Does The Reality Of Climate Change Preclude Hope?

David Roberts (hey, I thought he was unplugging!) is not hopeful, but tries to make the case for holding onto hope:

Though it may seem odd, I find comfort in chaos theory. For all our sophistication, we remain terribly inept at the simple task of predicting what will happen more than a few years out. All our models fail. That means those who predict a steady extension of the status quo will be wrong, too.

The outcome of the climate crisis depends not just on physical forces but on human beings, complex economic, social, and technological systems, and complex systems are nonlinear. We forget this; our instinct is to think the future will look like the recent past, only more so.
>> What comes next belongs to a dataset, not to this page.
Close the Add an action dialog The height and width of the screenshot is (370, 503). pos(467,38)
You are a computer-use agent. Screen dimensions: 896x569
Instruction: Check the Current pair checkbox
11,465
We don’t anticipate the lateral moves, the lurches, the phase shifts. Because of this, the Very Serious thing to do is always to predict that things will not substantially change. If you say, “There will be a series of brilliant innovations that make clean energy cheap,” or, “There will be a sea change in public opinion on climate,” or, “Young people will take over and revive politics,” you sound like a hippie dreamer. Those aspirations are a matter of faith, a triumph of hope over experience.

And yet: things change! History unfolds along the lines of what Stephen Jay Gould called “punctuated equilibrium.” Things can appear stable for years and years while tensions gather beneath the surface, hairline fractures develop, and the whole system becomes highly sensitive to small perturbations. (The butterfly flaps its wings and causes a hurricane, etc.)
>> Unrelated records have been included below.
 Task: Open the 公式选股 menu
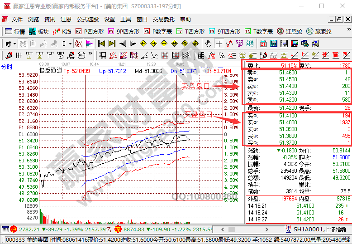(87, 20)
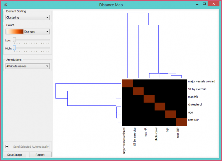Click the Low color slider handle
Screen dimensions: 222x161
[x=14, y=40]
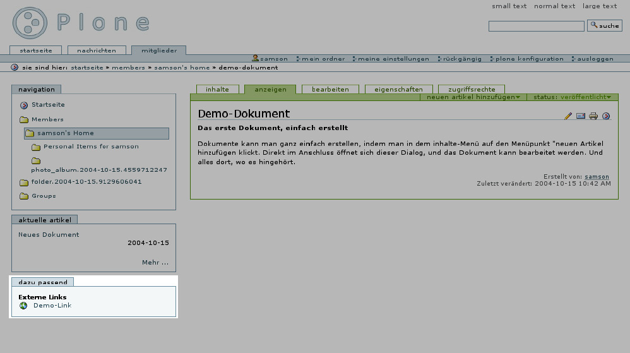Open the Demo-Link external link
This screenshot has height=353, width=630.
pos(52,306)
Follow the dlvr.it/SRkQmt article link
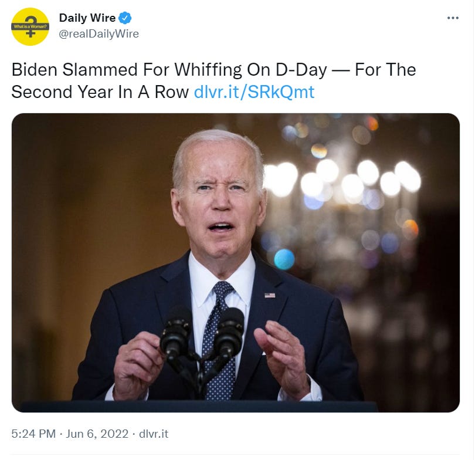 [x=254, y=92]
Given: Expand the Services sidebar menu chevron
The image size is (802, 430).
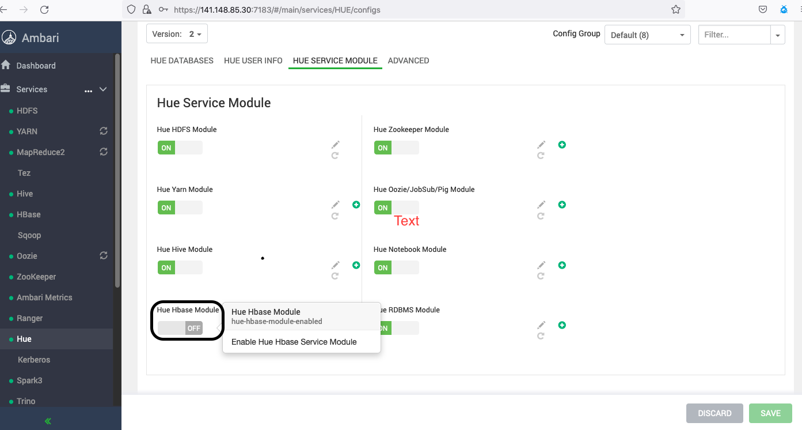Looking at the screenshot, I should pyautogui.click(x=102, y=89).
We do not know what those perturbations will be or when they will emerge, but we know from history that Don Rumsfeld’s “unknown unknowns” are inevitable. The North American natural gas boom, the precipitous decline in solar PV prices, the financial crisis — none were widely predicted. And there will be more like them.

Will unexpected, rapid changes in coming decades be good or bad, positive or negative? That depends on millions of individual choices made in the interim. Some of those choices, if they happen at just the right moment, could be just the perturbations that spark cascading changes in social, economic, or technological systems. Some of those choices, in other words, will be incredibly significant.

Personally, I don’t have much hope. I think that climate change is happening faster than humanity can develop wisdom, or make the political, economic and cultural changes that will blunt its impact on the Earth. We are by evolution a self-interested species, and that is not something that is easy to change. Sure, a miracle is always (remotely) possible, so why utterly abandon hope. And, in any case, because doing more to mitigate the full impact of climate change is better than doing less, we do have a responsibility to keep learning and to try to find ways to live that are more in harmony with the planet and all its other species.

The Importance Of “Useless” Acts

Charles Eisenstein encounters a traditional boatbuilder, walks away with a sense of optimism, and ponders its meaning:

What reason had I to feel positive?

What good is a renaissance in traditional boat-building in the context of climate change, fracking, nuclear waste, forest death, neoliberalism, the security state, child hunger, human trafficking, sweatshop labor, juvenile incarceration, and all the other horrors sweeping our planet?…

…When any of us meet someone who rejects dominant norms and values, we feel a little less crazy for doing the same. Any act of rebellion or non-participation, even on a very small scale, is therefore a political act. Building boats by hand is a political act. That is not to say that the banking industry, Monsanto, the military-industrial complex, and so forth would magically change their ways if only more of us built boats. It is that boat-building and other kinds of change-making come from the same place.

It wasn’t because he thought it would change the world that the boatbuilder chose his path. If we condition our choices on what could practically change the world, we are often paralyzed, because the changes that must happen today are so enormous that we have no idea how to practically accomplish them. Every plan is impractical and every hope is naïve.

The cynic thinks that he is being practical and that the hopeful person is not. It is actually the other way around. Cynicism is paralyzing, while the naïve person tries what the cynic says is impossible and sometimes succeeds.

Paradoxically, it is through the totality of billions of useless acts that the world will change.

This is essentially where I come down. To find meaning and beauty in boatbuilding is to live according to values that have little to do with the the predominant values–of success, achievement, material gain–that are at the root of most global problems. Measuring personal action against the seemingly impossible goal of changing the world, and changing the predominant culture, leads you into a black hole. But making ethical choices and taking action according to your beliefs and values (even if, or especially if, those choices and actions are a radical rejection of the status quo), can inspire happiness and a sense of purpose and meaning.

Those qualities are infectious. No one can really calculate their impact over time.